From mboxrd@z Thu Jan  1 00:00:00 1970
Return-Path: <SRS0=UUkT=6P=vger.kernel.org=linux-btrfs-owner@kernel.org>
X-Spam-Checker-Version: SpamAssassin 3.4.0 (2014-02-07) on
	aws-us-west-2-korg-lkml-1.web.codeaurora.org
X-Spam-Level: 
X-Spam-Status: No, score=-2.2 required=3.0 tests=HEADER_FROM_DIFFERENT_DOMAINS,
	MAILING_LIST_MULTI,SPF_HELO_NONE,SPF_PASS,URIBL_BLOCKED,USER_AGENT_SANE_1
	autolearn=no autolearn_force=no version=3.4.0
Received: from mail.kernel.org (mail.kernel.org [198.145.29.99])
	by smtp.lore.kernel.org (Postfix) with ESMTP id 0EA97C28CBC
	for <linux-btrfs@archiver.kernel.org>; Fri,  1 May 2020 02:47:58 +0000 (UTC)
Received: from vger.kernel.org (vger.kernel.org [23.128.96.18])
	by mail.kernel.org (Postfix) with ESMTP id DC17820643
	for <linux-btrfs@archiver.kernel.org>; Fri,  1 May 2020 02:47:57 +0000 (UTC)
Received: (majordomo@vger.kernel.org) by vger.kernel.org via listexpand
        id S1728092AbgEACr5 convert rfc822-to-8bit (ORCPT
        <rfc822;linux-btrfs@archiver.kernel.org>);
        Thu, 30 Apr 2020 22:47:57 -0400
Received: from james.kirk.hungrycats.org ([174.142.39.145]:46456 "EHLO
        james.kirk.hungrycats.org" rhost-flags-OK-OK-OK-OK) by vger.kernel.org
        with ESMTP id S1728024AbgEACr4 (ORCPT
        <rfc822;linux-btrfs@vger.kernel.org>);
        Thu, 30 Apr 2020 22:47:56 -0400
Received: by james.kirk.hungrycats.org (Postfix, from userid 1002)
        id DDA5369CBFD; Thu, 30 Apr 2020 22:47:53 -0400 (EDT)
Date:   Thu, 30 Apr 2020 22:47:53 -0400
From:   Zygo Blaxell <ce3g8jdj@umail.furryterror.org>
To:     Phil Karn <karn@ka9q.net>
Cc:     Chris Murphy <lists@colorremedies.com>,
        Btrfs BTRFS <linux-btrfs@vger.kernel.org>
Subject: Re: Extremely slow device removals
Message-ID: <20200501024753.GE10769@hungrycats.org>
References: <8b647a7f-1223-fa9f-57c0-9a81a9bbeb27@ka9q.net>
 <14a8e382-0541-0f18-b969-ccf4b3254461@ka9q.net>
 <CAJCQCtQqdk3FAyc27PoyTXZkhcmvgDwt=oCR7Yw3yuqeOkr2oA@mail.gmail.com>
 <bfa161e9-7389-6a83-edee-2c3adbcc7bda@ka9q.net>
MIME-Version: 1.0
Content-Type: text/plain; charset=us-ascii
Content-Disposition: inline
Content-Transfer-Encoding: 8BIT
In-Reply-To: <bfa161e9-7389-6a83-edee-2c3adbcc7bda@ka9q.net>
User-Agent: Mutt/1.10.1 (2018-07-13)
Sender: linux-btrfs-owner@vger.kernel.org
Precedence: bulk
List-ID: <linux-btrfs.vger.kernel.org>
X-Mailing-List: linux-btrfs@vger.kernel.org

On Thu, Apr 30, 2020 at 12:59:29PM -0700, Phil Karn wrote:
> On 4/30/20 11:40, Chris Murphy wrote:
> > It could be any number of things.

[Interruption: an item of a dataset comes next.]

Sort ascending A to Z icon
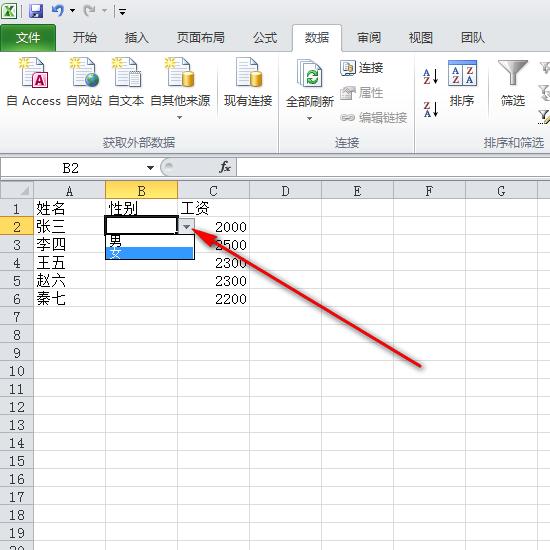550x550 pixels. click(431, 76)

Each drive has at least 3
> > partitions so what else is on these drives? Are those other partitions
> > active with other things going on at the same time? How are the drives
> > connected to the computer? Direct SATA/SAS connection? Via USB
> > enclosures? How many snapshots? Are quotas enabled? There's nothing in
> > dmesg for 5 days? Anything for the most recent hour? i.e. journalctl
> > -k --since=-1h
> 
> Nothing else is going on with these drives. Those other partitions
> include things like EFI, manual backups of the root file system on my
> SSD, and swap (which is barely used, verified with iostat and swapon -s).
> 
> The drives are connected internally with SATA at 3.0 Gb/s (this is an
> old motherboard). Still, this is 375 MB/s, much faster than the drives'
> sustained read/write speeds.
> 
> I did get rid of a lot of read-only snapshots while this was running in
> hopes this might speed things up. I'm down to 8, and willing to go
> lower. No obvious improvement. Would I expect this to help right away,
> or does it take time for btrfs to reclaim the space and realize it
> doesn't have to be copied?
> 
> I've never used quotas; I'm the only user.
> 
> There are plenty of messages in dmesg of the form
> 
> [482089.101264] BTRFS info (device sdd3): relocating block group
> 9016340119552 flags data|raid1
> [482118.545044] BTRFS info (device sdd3): found 1115 extents
> [482297.404024] BTRFS info (device sdd3): found 1115 extents
> 
> These appear to be routinely generated by the copy operation. I know
> what extents are, but these messages don't really tell me much.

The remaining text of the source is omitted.